Perhaps the biggest advantage of this approach is that it makes MapReduce pipelines composable. Logic expressed as functions can be reused and chained together as necessary to solve a problem at hand. Any intermediate state can optionally be persisted, either as a cache of items expensive to process or an artifact useful to applications.
So, how does this work? Here are the key pieces:
- All processing input comes from a source. For Cerner, the source is typically data stored in Hadoop or HBase, but other implementations are possible.
- Each source is converted into a data collection, which is described above.
- One or more functions can be run against each data collection, converting it from one form to another. We’ll discuss below how this be very efficient.
- Collections can be persisted at any point in the processing pipeline. The persisted collections could be used for external tooling, or simply as a means to cache the results of an expensive computation.

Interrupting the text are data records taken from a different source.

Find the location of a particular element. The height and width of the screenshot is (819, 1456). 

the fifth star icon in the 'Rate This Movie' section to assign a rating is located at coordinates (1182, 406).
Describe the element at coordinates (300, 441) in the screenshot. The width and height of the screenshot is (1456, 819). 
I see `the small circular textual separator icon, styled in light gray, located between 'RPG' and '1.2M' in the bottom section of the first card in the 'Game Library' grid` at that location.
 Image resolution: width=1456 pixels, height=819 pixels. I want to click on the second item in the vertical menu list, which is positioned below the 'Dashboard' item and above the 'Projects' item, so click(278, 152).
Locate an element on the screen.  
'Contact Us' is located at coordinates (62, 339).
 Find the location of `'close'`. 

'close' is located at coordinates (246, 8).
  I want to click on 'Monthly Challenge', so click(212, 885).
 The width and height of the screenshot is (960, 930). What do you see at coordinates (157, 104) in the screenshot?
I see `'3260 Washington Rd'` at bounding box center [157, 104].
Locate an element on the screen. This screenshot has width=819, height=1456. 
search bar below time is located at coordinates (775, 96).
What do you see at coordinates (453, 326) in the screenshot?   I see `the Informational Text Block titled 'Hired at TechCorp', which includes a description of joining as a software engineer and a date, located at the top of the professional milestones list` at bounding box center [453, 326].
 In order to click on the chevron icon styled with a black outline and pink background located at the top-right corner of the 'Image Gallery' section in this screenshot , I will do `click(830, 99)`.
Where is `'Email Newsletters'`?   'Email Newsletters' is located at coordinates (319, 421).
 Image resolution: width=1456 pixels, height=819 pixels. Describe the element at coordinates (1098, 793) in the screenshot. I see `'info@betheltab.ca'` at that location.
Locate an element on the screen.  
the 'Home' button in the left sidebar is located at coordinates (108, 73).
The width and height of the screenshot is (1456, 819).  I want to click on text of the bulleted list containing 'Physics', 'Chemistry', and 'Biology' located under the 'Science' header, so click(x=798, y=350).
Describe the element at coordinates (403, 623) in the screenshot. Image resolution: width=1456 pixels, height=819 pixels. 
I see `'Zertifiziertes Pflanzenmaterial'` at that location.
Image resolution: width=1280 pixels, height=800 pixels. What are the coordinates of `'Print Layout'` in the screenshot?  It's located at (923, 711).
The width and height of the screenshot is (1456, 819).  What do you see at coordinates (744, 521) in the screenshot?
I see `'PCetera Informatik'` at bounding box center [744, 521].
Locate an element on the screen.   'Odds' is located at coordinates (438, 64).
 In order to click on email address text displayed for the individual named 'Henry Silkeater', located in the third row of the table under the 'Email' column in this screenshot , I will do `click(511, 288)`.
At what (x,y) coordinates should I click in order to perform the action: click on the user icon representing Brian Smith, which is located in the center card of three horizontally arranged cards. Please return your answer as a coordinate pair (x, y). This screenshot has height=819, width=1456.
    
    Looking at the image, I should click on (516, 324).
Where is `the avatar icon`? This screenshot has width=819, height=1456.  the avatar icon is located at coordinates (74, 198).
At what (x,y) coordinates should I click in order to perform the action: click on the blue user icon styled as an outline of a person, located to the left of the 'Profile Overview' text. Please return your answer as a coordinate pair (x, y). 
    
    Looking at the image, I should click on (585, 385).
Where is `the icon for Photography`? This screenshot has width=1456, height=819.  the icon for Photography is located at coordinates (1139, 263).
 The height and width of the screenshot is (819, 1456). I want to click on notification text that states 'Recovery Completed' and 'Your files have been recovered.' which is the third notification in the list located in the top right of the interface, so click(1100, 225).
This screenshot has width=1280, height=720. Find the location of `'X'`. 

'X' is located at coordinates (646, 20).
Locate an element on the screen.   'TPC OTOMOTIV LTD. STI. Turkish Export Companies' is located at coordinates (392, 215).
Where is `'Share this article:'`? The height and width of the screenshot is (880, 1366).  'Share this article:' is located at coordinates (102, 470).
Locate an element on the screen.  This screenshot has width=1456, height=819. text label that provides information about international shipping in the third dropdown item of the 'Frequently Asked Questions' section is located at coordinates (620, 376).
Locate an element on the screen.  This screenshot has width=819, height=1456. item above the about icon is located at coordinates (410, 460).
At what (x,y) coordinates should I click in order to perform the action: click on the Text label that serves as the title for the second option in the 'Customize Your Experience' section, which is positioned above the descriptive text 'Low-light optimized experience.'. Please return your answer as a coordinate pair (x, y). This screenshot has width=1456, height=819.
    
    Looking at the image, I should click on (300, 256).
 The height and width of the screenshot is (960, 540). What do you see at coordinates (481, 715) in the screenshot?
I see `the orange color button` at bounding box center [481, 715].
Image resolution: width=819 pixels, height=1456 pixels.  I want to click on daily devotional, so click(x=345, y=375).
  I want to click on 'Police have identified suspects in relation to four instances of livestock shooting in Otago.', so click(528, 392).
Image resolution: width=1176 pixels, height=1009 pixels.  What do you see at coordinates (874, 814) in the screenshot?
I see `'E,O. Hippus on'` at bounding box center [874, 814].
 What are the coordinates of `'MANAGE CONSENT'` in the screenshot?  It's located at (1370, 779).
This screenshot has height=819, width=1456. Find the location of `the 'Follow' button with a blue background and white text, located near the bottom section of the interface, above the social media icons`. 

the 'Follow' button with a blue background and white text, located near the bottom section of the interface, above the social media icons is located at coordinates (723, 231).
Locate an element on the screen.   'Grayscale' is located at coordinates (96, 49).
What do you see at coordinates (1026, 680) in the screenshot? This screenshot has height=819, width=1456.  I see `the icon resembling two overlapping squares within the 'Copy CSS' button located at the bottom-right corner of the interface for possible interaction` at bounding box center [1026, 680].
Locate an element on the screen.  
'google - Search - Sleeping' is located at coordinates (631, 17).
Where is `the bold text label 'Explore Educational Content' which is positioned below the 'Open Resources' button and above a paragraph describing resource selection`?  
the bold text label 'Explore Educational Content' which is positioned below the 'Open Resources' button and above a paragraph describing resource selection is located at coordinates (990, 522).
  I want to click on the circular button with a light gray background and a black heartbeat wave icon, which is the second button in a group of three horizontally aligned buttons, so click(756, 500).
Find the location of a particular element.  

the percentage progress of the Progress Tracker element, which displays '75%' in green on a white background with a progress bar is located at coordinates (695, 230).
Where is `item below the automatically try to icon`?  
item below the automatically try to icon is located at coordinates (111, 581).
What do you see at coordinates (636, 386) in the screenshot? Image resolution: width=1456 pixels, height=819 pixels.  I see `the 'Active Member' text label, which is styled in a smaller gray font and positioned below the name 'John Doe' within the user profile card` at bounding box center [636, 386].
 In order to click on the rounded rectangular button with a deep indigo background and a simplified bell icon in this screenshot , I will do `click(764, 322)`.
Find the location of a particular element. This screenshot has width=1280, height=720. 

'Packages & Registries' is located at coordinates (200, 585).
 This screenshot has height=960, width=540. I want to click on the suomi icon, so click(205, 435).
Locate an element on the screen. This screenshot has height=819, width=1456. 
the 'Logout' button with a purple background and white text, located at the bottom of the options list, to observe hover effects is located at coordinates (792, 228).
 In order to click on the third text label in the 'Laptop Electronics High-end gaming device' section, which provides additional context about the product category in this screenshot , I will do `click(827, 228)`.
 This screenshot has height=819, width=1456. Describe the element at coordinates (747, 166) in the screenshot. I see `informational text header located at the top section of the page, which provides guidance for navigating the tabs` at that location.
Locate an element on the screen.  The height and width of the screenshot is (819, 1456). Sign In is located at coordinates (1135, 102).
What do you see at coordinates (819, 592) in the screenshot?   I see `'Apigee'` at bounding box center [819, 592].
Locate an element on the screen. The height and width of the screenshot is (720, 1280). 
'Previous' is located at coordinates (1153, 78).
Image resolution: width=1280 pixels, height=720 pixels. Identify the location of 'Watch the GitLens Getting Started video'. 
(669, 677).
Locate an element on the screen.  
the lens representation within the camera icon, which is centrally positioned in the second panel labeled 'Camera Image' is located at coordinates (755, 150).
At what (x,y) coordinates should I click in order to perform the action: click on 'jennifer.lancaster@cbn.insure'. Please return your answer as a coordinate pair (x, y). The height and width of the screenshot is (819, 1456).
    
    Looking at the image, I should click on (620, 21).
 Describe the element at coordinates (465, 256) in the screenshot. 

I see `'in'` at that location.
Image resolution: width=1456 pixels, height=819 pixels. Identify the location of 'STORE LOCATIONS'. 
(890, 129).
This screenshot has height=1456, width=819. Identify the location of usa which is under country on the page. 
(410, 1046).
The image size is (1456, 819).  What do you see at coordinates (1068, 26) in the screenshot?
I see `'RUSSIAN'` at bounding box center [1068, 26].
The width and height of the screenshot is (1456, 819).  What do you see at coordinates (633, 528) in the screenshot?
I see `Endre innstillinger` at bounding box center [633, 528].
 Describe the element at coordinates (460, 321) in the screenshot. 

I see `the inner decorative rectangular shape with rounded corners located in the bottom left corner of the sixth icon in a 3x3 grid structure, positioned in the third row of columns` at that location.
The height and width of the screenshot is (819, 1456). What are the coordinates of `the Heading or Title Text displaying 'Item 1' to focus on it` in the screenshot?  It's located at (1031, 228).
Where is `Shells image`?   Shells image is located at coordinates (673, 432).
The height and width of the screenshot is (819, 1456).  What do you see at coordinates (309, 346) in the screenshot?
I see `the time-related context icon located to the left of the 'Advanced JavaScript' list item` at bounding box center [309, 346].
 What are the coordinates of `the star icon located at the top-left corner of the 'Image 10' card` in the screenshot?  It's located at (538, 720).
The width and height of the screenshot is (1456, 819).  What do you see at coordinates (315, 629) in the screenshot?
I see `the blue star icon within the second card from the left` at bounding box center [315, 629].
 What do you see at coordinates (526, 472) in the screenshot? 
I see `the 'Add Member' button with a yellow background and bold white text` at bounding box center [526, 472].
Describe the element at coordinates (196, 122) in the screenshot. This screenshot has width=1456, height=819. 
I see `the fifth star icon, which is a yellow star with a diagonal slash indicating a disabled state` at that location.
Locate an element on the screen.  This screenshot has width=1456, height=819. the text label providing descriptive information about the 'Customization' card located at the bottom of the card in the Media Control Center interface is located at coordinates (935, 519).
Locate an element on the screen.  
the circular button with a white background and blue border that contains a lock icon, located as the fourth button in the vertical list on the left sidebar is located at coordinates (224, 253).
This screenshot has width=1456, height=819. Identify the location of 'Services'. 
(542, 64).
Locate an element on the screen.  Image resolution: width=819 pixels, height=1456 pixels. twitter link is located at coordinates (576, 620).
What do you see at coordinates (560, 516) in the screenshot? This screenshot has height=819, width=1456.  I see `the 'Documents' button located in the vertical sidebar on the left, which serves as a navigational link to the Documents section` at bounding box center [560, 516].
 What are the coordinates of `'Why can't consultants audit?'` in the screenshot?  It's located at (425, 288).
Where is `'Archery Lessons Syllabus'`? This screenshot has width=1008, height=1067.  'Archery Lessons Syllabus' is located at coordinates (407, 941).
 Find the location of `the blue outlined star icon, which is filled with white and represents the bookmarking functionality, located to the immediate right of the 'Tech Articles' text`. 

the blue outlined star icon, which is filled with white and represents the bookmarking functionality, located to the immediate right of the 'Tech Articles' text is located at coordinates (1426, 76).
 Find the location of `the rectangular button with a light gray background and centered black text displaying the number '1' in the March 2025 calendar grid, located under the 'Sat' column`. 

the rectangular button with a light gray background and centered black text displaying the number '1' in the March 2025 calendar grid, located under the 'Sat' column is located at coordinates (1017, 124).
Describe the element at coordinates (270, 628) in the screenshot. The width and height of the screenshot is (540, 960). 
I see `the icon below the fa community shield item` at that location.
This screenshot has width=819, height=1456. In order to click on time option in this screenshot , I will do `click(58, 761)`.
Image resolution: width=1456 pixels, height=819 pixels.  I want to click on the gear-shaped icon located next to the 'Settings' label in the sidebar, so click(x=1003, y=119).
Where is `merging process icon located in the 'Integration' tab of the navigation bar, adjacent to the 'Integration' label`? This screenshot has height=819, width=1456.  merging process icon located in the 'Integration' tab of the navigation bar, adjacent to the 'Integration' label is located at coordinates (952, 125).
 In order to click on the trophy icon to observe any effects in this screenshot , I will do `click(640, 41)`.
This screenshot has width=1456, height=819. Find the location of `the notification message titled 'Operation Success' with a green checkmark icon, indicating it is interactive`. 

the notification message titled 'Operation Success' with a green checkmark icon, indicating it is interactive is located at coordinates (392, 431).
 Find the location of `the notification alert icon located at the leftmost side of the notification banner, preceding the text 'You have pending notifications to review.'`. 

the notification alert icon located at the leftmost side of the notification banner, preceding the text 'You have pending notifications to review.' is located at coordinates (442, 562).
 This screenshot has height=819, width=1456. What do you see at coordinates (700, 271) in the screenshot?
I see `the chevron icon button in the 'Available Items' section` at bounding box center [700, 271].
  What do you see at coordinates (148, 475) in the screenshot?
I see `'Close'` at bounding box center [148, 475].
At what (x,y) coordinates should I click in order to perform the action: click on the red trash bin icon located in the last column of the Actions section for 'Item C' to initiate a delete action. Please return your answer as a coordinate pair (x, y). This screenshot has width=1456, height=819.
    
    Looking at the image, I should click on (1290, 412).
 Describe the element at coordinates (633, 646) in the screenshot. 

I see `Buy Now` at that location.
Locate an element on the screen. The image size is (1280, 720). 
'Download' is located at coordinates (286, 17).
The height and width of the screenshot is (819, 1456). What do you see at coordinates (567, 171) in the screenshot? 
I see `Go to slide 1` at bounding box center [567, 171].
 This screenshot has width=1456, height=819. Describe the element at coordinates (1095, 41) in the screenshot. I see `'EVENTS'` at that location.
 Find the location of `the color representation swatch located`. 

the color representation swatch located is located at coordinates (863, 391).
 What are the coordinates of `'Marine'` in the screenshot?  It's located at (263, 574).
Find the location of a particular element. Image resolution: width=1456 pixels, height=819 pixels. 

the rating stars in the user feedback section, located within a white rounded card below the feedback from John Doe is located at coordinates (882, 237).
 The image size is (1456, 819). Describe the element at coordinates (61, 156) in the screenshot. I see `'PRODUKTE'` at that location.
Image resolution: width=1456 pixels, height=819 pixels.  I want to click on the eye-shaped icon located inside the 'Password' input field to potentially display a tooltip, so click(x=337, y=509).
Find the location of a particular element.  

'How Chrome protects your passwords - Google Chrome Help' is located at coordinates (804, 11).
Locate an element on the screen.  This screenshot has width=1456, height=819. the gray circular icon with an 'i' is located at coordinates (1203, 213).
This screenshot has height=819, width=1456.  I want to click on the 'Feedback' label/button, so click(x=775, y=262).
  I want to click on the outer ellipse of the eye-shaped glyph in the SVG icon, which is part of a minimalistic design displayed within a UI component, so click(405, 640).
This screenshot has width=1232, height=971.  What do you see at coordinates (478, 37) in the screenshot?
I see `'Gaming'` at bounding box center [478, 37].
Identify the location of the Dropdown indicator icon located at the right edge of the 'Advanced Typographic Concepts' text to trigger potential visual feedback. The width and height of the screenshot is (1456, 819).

Fortunately, a newer MapReduce framework supports this pattern well: Apache Crunch, based on Google’s FlumeJava paper, represents each data set as a sort of distributed collection, and allows them to be composed together with strongly-typed functions. The output of a Crunch pipeline may be a data model easily loaded into a RDBMs system, inverted index or queried via tools like Apache Hive.
Crunch will also fuse steps in the processing pipeline whenever possible. This means we can chain our functions together, and they’ll automatically be run in the same process. This optimization is significant for many classes of jobs. And although persisting intermediate state must be done by hand today, it will likely be coming in a future version of Crunch itself.
An end to direct MapReduce jobs
We may have reached the end of direct implementation of MapReduce jobs. Tools like Cascading and Apache Crunch offer excellent higher-level libraries, and Domain-Specific Languages like Hive and Pig allow the simple creation of queries or processing logic. Here at Cerner, we tend to use Crunch for pipeline processing and Hive for ad hoc queries of data in Hadoop.
MapReduce is a powerful tool, but it may be best viewed as a building block. Composing functions across distributed collections that use MapReduce as its basis lets us reason and leverage our processing logic more effectively.